▶ **YOUR ASSIGNMENT**
Nothing but the lines from the one with "View Detail (57, 1267)" down to the one with "About Us (245, 1139)" should be returned, exactly and with both ends included, from the material below.

▶ **SUPPLIED ENTRIES**
......

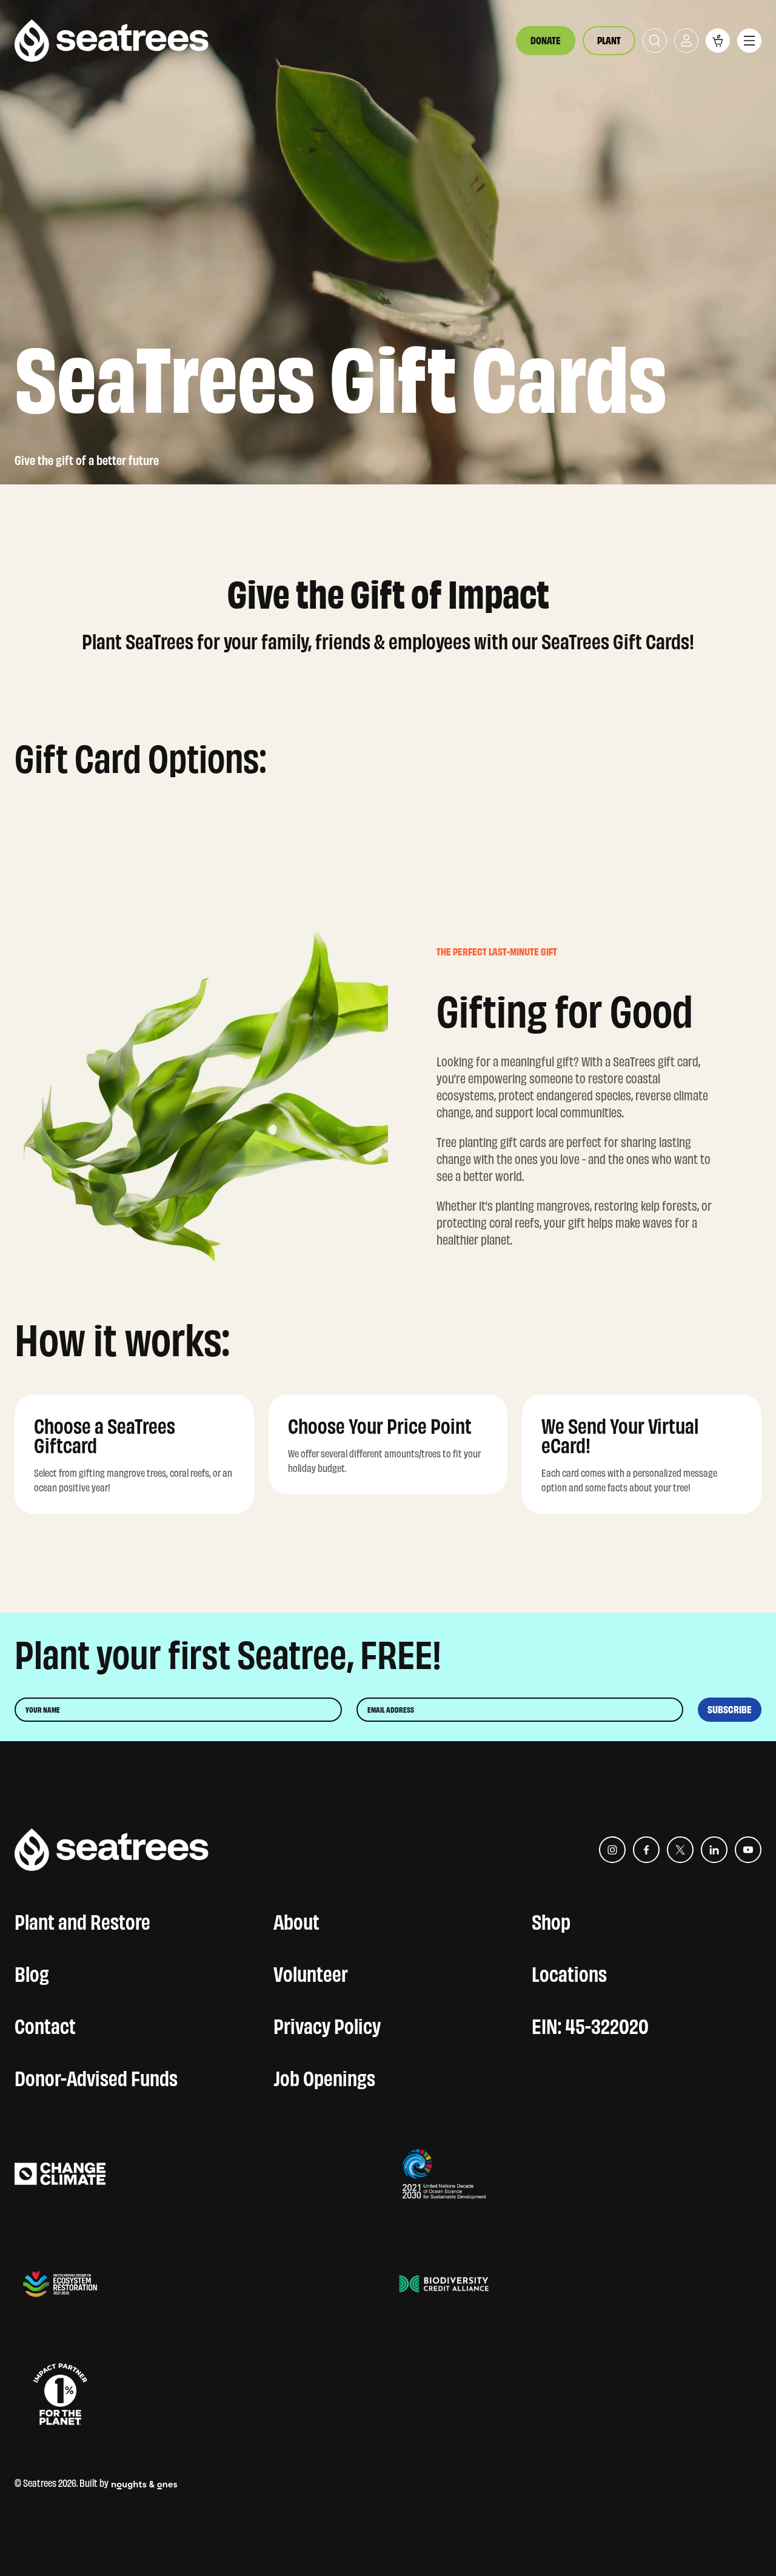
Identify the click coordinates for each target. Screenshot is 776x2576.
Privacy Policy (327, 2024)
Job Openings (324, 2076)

......

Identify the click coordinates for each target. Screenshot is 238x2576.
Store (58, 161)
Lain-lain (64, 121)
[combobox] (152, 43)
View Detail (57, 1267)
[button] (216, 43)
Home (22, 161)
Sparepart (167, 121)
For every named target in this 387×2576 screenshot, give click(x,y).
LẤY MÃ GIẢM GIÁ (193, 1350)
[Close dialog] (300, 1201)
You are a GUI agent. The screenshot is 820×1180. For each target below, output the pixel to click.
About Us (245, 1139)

......

▶ **TASK OUTPUT**
View Detail (57, 1267)
[button] (216, 43)
Home (22, 161)
Sparepart (167, 121)
For every named target in this 387×2576 screenshot, give click(x,y).
LẤY MÃ GIẢM GIÁ (193, 1350)
[Close dialog] (300, 1201)
You are a GUI agent. The screenshot is 820×1180. For each target below, output the pixel to click.
About Us (245, 1139)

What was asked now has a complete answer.